How does our custom database interaction module have to change? First, when we get our list of people, we need to convert them all to unicode strings:

def getPeople(conn):
    '''Returns a list of rows, as dictionaries.'''
    curs = conn.cursor(MySQLdb.cursors.DictCursor)
    curs.execute('select name,birthdate from person')
    all = curs.fetchall()
    for p in all:
        dbi.row2utf8(p)
    return all

That's pretty much it.

read the testing code end of the people.py module.
run the people.py script to see it in action.
pipe the output through grep to focus on just Chalamet:
```
python people.py | grep Chalamet
```

Browser Charset

We have to tell the browser that we are using UTF-8 (as opposed to Latin1 or ASCII).
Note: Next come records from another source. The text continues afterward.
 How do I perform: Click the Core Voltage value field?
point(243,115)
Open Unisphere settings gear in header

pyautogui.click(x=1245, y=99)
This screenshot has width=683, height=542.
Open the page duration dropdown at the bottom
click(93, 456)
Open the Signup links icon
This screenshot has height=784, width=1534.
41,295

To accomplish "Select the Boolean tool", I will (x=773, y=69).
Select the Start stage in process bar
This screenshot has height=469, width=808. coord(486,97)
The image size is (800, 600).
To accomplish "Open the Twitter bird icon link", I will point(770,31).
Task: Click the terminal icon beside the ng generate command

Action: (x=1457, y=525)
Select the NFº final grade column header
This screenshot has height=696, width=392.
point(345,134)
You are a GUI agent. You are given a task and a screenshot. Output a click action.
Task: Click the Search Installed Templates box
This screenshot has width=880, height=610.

We've actually been doing this all along. Look at the top of templates/people-list.html and you'll see:

<meta charset="utf-8">

See more about the meta tag.

Our Flask App

How does our app have to change? Not at all! All the ugliness has been hidden.

@app.route('/people/')
def displayPeople():
    conn = dbi.getConn('wmdb')
    # we could also write a different query
    # getting a subset of the people
    # and render it with the same template
    all = people.getPeople(conn)
    now = servertime.now()
    desc = 'All people as of {}'.format(now), 
    return render_template('people-list.html', 
                          desc=desc,
                          people=all)

run the app
click on the people list link
search for Chalamet to see that he's handled correctly.

Summary

Use UTF-8 throughout, and you'll probably be safe.

Summer Example

You may find the ete.py example interesting:

ete_str = '\xc3\xa9t\xc3\xa9'
ete_utf8 = unicode(ete_str,'utf8')
ete_latin1 = ete_utf8.encode('latin1')

print 'byte string',len(ete_str),ete_str
print 'utf8',len(ete_utf8),ete_utf8.encode('utf8')
print 'latin1',len(ete_latin1),ete_latin1

Run the example
Consider the lengths of the strings. Is that what you expected?
Consider the output. What's wrong with the latin1 string?
Do
```
printenv LC_ALL
```
This shows that our shell is expecting UTF-8, not Latin1.